Leaving nothing out, print each line of the material exactly.

____ EXTRACTED ENTRIES

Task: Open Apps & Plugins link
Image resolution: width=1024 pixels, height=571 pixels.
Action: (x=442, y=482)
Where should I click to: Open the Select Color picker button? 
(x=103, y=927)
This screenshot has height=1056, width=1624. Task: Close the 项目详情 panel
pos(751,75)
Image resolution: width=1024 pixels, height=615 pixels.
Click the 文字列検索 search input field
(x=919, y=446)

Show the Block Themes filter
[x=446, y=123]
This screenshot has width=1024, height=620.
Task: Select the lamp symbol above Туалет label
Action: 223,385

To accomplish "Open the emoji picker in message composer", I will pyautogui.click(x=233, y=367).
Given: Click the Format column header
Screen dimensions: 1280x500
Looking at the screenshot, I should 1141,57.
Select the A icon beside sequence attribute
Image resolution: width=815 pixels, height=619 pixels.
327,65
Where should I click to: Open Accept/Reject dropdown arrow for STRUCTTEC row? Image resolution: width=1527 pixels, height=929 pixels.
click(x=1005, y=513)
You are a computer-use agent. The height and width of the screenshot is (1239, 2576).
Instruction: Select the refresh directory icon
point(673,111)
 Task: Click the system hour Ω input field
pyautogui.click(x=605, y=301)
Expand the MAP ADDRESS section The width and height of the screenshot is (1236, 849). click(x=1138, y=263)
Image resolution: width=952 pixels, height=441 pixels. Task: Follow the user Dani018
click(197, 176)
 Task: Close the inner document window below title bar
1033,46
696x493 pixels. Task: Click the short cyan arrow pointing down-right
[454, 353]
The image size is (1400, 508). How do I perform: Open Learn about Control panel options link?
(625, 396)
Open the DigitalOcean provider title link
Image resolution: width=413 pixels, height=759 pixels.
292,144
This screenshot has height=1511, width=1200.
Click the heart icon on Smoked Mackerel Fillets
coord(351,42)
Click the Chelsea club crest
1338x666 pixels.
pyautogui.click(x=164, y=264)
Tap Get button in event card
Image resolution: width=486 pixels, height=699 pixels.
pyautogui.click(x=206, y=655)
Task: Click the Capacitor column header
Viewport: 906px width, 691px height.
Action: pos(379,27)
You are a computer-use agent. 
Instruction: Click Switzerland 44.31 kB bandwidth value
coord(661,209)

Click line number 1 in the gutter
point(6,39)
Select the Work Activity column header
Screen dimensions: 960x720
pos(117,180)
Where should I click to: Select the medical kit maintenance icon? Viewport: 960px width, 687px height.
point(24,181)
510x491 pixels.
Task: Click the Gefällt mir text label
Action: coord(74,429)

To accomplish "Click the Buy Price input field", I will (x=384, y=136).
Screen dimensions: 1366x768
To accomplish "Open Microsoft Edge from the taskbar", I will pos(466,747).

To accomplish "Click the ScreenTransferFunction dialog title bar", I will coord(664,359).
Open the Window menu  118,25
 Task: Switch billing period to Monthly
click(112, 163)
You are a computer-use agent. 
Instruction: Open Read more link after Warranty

________

* WRITTEN ANSWER
Task: Open Apps & Plugins link
Image resolution: width=1024 pixels, height=571 pixels.
Action: (x=442, y=482)
Where should I click to: Open the Select Color picker button? 
(x=103, y=927)
This screenshot has height=1056, width=1624. Task: Close the 项目详情 panel
pos(751,75)
Image resolution: width=1024 pixels, height=615 pixels.
Click the 文字列検索 search input field
(x=919, y=446)

Show the Block Themes filter
[x=446, y=123]
This screenshot has width=1024, height=620.
Task: Select the lamp symbol above Туалет label
Action: 223,385

To accomplish "Open the emoji picker in message composer", I will pyautogui.click(x=233, y=367).
Given: Click the Format column header
Screen dimensions: 1280x500
Looking at the screenshot, I should 1141,57.
Select the A icon beside sequence attribute
Image resolution: width=815 pixels, height=619 pixels.
327,65
Where should I click to: Open Accept/Reject dropdown arrow for STRUCTTEC row? Image resolution: width=1527 pixels, height=929 pixels.
click(x=1005, y=513)
You are a computer-use agent. The height and width of the screenshot is (1239, 2576).
Instruction: Select the refresh directory icon
point(673,111)
 Task: Click the system hour Ω input field
pyautogui.click(x=605, y=301)
Expand the MAP ADDRESS section The width and height of the screenshot is (1236, 849). click(x=1138, y=263)
Image resolution: width=952 pixels, height=441 pixels. Task: Follow the user Dani018
click(197, 176)
 Task: Close the inner document window below title bar
1033,46
696x493 pixels. Task: Click the short cyan arrow pointing down-right
[454, 353]
The image size is (1400, 508). How do I perform: Open Learn about Control panel options link?
(625, 396)
Open the DigitalOcean provider title link
Image resolution: width=413 pixels, height=759 pixels.
292,144
This screenshot has height=1511, width=1200.
Click the heart icon on Smoked Mackerel Fillets
coord(351,42)
Click the Chelsea club crest
1338x666 pixels.
pyautogui.click(x=164, y=264)
Tap Get button in event card
Image resolution: width=486 pixels, height=699 pixels.
pyautogui.click(x=206, y=655)
Task: Click the Capacitor column header
Viewport: 906px width, 691px height.
Action: pos(379,27)
You are a computer-use agent. 
Instruction: Click Switzerland 44.31 kB bandwidth value
coord(661,209)

Click line number 1 in the gutter
point(6,39)
Select the Work Activity column header
Screen dimensions: 960x720
pos(117,180)
Where should I click to: Select the medical kit maintenance icon? Viewport: 960px width, 687px height.
point(24,181)
510x491 pixels.
Task: Click the Gefällt mir text label
Action: coord(74,429)

To accomplish "Click the Buy Price input field", I will (x=384, y=136).
Screen dimensions: 1366x768
To accomplish "Open Microsoft Edge from the taskbar", I will pos(466,747).

To accomplish "Click the ScreenTransferFunction dialog title bar", I will coord(664,359).
Open the Window menu  118,25
 Task: Switch billing period to Monthly
click(112, 163)
You are a computer-use agent. 
Instruction: Open Read more link after Warranty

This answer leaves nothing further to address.